Given data
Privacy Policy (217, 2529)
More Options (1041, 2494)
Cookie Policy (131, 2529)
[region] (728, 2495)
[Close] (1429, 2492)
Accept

Your task
All of the material must appear again, exactly as given.

Finished task
Privacy Policy (217, 2529)
More Options (1041, 2494)
Cookie Policy (131, 2529)
[region] (728, 2495)
[Close] (1429, 2492)
Accept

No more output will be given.